▶ What the exercise asks
Take the line containing "Task: Open Sent" and each line after it through the end of the data below, and return them exactly, minus any pictures.

START Dataset records

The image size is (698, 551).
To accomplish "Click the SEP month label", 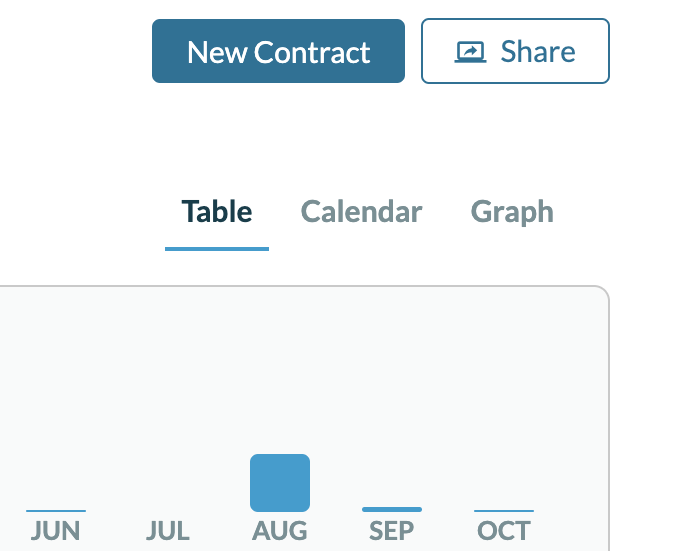I will (x=392, y=530).
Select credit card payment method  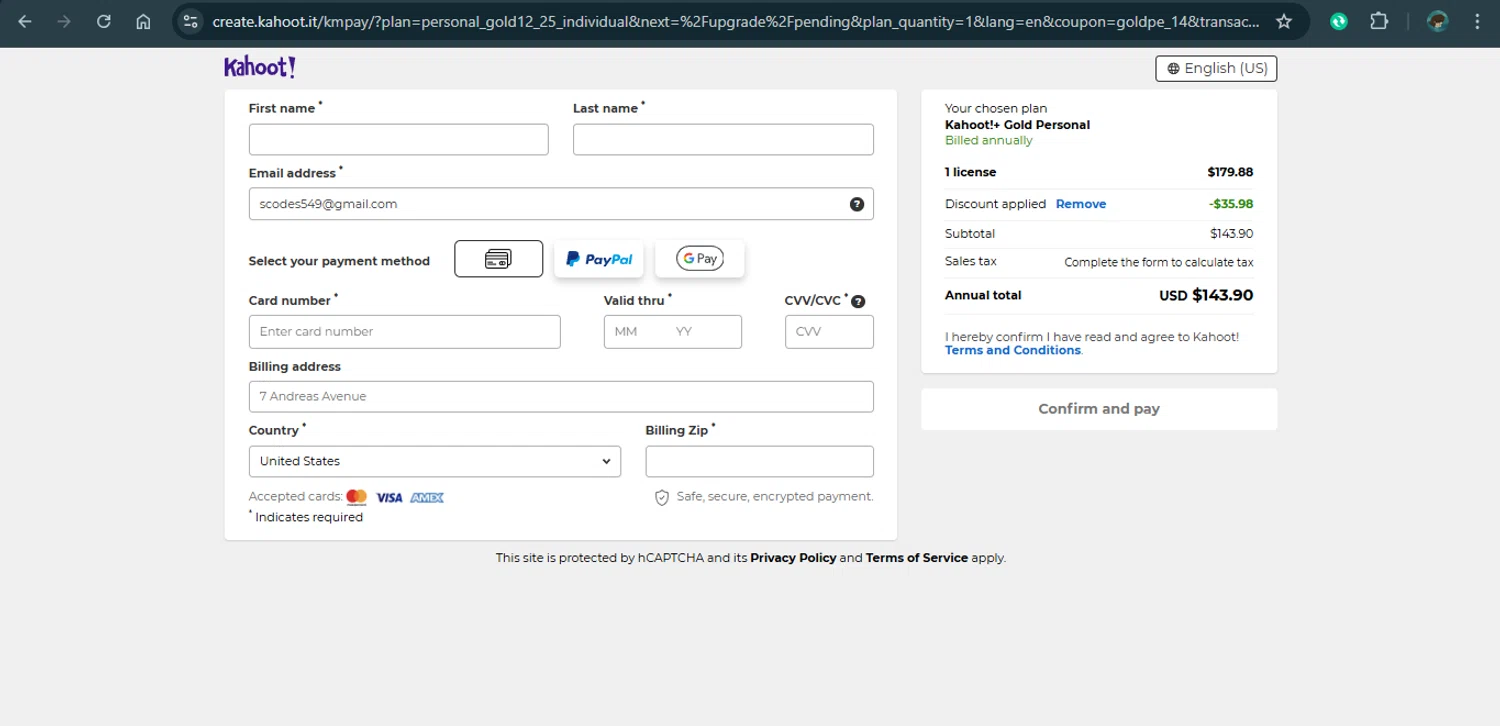click(x=498, y=259)
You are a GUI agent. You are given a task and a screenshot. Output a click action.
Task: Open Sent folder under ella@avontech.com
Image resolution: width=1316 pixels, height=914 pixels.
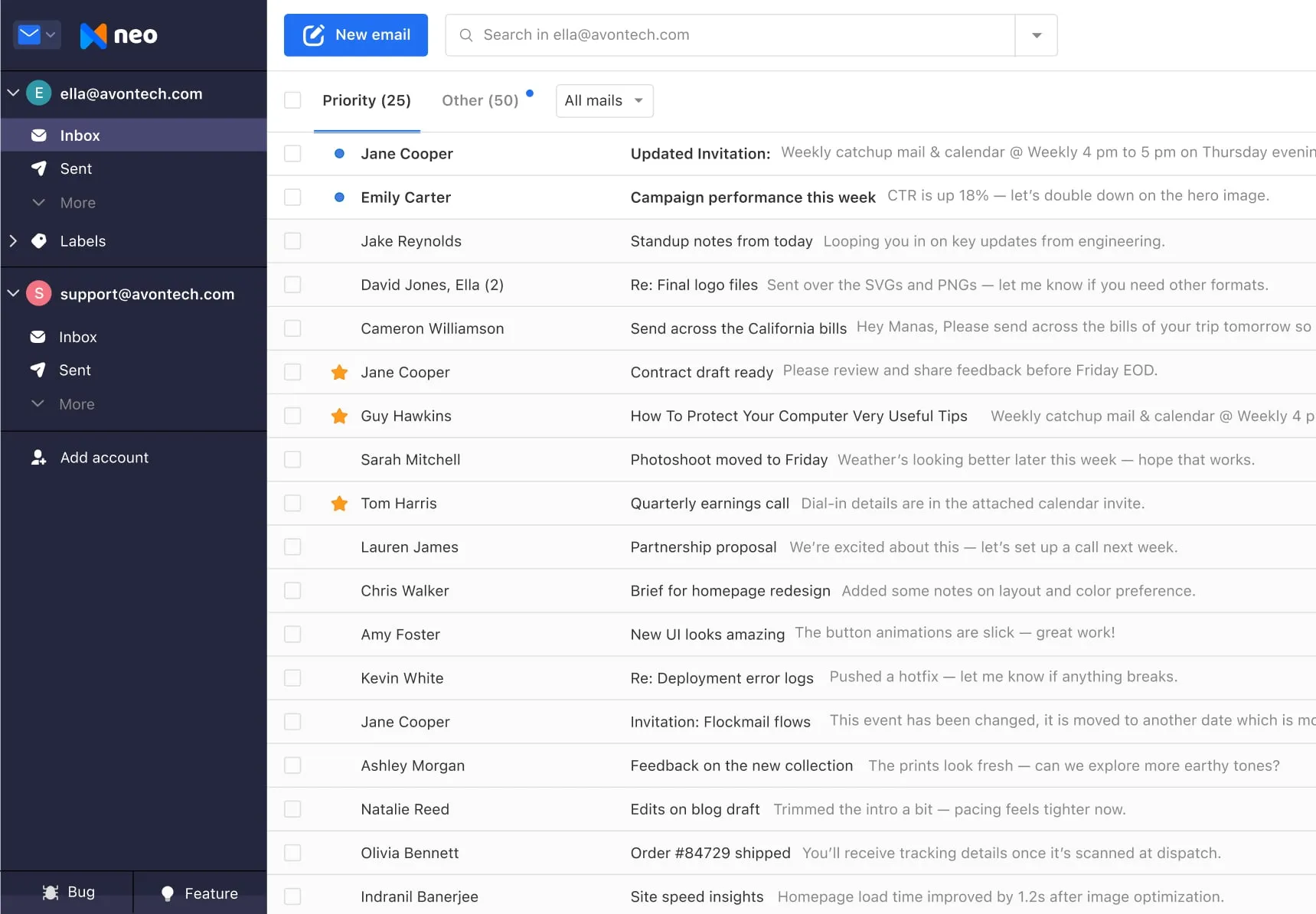[x=76, y=169]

END Dataset records

▶ Answer below
Task: Open Sent folder under ella@avontech.com
Image resolution: width=1316 pixels, height=914 pixels.
[x=76, y=169]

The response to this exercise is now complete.